What was General Odierno doing for that past 10 years when competence started beating character? Nothing much, except for Army Chief of Staff since September 2011, Commander of Multi-National Forces Iraq from 2008 to 2010, Commander of Multi-National Corps-Iraq from 2006 to 2008, and Assistant to the Chairman of the Joint Chief’s of Staff from 2004 to 2006.
For you folks out there who just looked at the past two paragraphs and can’t make heads or tails out of it, I’ll spell it out. There are arguably no other two generals currently serving in the United States Army today that have served in positions that would have provided the opportunity to affect the state of the Army today in such a way so as to not be in a position to make the preceding statements .
The choice of competence versus character is one that has bedeviled organizations for years. The very image of the Rogue succeeding against the establishment is a Hollywood trope that goes back to the dawn of film. America has always been torn on this topic, valuing its rugged individualism over conformity. As I have said before, on a team, that is a false choice.
General Odierno’s use of the terms character, competence, commitment is no fluke. Those are the accepted “three C’s” of the Army profession as established by Training and Doctrine Command (which General Dempsey once commanded).
Dr. John Townsend noted “…these two elements rest on each other. You must have both..an individual who has competence and a character problem can ruin the culture of an organization…”.
And that my friends, is where you leaders come in. Much of the leadership 101 resources available speak to adult learning, matching the right leadership style to situation, and developing an effective performance feedback routine.
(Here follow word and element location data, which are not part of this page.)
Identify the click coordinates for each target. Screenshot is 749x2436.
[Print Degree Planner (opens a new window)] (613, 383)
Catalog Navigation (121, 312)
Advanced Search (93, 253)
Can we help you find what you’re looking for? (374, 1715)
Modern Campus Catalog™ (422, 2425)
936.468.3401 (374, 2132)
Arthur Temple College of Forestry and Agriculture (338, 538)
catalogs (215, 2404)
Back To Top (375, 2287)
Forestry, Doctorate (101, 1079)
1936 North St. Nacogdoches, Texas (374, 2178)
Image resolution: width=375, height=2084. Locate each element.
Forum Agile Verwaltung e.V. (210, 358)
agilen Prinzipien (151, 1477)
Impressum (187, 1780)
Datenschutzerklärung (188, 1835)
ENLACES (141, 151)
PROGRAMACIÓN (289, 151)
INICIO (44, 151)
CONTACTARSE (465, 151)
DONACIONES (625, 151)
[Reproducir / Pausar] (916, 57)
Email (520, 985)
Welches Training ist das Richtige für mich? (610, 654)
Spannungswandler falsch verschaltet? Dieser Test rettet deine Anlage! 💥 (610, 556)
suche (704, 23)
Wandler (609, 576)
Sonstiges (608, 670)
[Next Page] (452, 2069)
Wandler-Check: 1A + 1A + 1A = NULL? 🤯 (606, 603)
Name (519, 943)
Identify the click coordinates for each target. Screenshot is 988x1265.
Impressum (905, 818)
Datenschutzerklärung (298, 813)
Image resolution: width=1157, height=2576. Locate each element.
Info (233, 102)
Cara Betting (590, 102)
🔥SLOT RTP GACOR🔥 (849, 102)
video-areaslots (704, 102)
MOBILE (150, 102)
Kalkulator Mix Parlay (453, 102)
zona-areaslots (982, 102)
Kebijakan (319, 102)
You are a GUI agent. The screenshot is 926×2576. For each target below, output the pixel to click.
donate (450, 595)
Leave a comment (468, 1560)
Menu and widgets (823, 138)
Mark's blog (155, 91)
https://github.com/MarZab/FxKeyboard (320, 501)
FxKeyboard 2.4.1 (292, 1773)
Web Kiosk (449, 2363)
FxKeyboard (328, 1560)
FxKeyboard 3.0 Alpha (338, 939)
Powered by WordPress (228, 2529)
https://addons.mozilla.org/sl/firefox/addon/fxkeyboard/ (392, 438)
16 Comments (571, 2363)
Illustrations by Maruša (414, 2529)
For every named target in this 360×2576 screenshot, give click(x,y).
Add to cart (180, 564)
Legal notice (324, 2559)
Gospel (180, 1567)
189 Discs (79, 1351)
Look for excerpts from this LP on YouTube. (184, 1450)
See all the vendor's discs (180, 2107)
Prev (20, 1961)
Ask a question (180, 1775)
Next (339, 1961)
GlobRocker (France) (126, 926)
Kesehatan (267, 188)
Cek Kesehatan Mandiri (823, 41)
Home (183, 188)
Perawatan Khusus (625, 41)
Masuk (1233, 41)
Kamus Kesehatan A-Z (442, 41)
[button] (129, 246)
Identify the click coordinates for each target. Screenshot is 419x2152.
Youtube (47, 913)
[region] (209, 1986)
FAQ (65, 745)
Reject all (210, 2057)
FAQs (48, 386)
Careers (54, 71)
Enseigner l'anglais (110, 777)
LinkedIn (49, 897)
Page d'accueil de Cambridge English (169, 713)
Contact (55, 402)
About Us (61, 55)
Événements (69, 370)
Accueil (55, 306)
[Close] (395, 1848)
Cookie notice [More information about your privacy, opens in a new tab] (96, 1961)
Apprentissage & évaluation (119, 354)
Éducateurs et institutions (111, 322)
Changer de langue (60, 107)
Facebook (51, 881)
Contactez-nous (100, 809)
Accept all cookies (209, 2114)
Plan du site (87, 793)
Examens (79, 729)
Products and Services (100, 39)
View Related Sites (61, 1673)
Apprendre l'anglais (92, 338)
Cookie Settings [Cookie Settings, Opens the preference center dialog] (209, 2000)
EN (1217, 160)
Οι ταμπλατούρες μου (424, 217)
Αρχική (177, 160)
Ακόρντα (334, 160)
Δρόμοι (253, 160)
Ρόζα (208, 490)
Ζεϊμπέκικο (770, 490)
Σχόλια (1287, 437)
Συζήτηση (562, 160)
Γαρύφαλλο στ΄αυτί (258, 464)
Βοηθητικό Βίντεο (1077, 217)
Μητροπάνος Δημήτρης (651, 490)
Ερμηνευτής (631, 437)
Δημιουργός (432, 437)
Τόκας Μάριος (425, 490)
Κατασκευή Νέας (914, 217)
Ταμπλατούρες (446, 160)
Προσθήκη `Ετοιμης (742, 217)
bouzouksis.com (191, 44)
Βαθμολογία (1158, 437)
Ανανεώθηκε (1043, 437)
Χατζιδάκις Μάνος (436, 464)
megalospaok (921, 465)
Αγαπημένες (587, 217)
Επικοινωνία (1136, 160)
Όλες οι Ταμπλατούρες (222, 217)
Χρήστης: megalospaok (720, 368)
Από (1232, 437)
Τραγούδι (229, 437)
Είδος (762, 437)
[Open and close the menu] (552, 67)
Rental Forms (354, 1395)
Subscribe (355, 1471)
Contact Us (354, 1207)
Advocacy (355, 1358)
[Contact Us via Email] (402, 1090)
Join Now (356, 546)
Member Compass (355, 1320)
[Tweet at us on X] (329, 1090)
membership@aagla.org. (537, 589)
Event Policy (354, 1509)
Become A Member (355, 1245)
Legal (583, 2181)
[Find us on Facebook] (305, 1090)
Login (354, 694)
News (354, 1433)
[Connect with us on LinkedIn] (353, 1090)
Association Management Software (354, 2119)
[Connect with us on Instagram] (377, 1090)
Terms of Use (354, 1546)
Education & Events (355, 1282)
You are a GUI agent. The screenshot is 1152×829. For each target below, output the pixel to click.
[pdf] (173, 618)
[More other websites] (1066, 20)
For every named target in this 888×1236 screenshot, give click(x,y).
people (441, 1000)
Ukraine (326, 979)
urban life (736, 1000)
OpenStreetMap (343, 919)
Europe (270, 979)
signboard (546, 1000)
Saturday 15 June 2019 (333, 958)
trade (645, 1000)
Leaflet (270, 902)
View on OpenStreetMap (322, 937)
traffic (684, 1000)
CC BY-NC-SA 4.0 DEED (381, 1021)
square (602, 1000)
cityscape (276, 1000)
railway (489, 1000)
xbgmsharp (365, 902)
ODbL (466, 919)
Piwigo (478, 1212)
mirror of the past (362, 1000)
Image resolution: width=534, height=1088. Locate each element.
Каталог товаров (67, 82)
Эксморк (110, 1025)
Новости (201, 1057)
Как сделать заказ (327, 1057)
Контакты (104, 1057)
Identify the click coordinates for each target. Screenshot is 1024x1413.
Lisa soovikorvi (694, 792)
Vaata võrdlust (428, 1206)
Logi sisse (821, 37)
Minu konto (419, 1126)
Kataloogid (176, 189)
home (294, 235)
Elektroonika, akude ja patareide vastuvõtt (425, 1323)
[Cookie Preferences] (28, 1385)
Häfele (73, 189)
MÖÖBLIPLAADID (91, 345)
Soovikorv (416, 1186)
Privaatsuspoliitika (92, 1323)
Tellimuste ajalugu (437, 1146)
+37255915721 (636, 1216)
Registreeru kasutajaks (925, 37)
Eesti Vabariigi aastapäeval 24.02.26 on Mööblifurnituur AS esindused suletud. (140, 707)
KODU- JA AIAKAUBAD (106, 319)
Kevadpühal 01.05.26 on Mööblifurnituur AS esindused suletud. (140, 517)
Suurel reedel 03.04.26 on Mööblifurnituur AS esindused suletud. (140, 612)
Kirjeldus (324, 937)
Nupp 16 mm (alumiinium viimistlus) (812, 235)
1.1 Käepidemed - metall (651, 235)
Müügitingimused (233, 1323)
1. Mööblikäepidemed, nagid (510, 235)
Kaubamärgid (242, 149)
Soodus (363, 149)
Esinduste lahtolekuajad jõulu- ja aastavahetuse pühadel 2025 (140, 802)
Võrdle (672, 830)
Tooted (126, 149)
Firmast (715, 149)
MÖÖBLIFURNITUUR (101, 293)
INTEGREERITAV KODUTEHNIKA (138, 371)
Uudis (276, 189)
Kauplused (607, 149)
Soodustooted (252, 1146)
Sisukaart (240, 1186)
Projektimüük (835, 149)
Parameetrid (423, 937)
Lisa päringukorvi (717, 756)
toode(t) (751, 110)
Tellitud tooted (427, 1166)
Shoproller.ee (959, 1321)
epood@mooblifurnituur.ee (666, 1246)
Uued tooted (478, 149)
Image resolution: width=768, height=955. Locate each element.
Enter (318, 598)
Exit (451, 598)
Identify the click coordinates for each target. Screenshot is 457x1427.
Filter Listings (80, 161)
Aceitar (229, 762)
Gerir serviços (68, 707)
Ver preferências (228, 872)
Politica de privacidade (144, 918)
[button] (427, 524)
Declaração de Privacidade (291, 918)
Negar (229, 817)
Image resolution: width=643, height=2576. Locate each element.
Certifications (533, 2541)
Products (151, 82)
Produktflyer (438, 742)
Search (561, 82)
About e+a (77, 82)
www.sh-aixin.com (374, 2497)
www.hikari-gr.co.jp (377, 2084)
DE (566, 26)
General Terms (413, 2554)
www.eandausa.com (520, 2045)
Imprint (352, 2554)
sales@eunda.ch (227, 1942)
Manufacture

All of these are designed to address competence in the task at hand. However, the leader, new and old, committed to the mission and direction of their team, must aggressively defend against perhaps the more dangerous enemy.
Conversations about character can be tough, much more so than reviewing performance. As General Schwarzkopf noted in a famous speech at West Point in 1991, “…leaders who possess great competence but lack character can achieve many missions, but in doing so, place the entire organization, and people, at risk.”
Leaders in an organization must start with hiring for character first, ensure that leadership and influencing positions are filled by character-driven souls, and foster an atmosphere where discussions about “doing the right thing” are expected and encouraged between supervisor and subordinate.
The late Steven Covey stated that the best leaders build trust. He defined trust as confidence born of two dimensions: character and competence. Talk straight, demonstrate respect, deliver results, confront reality, and practice accountability.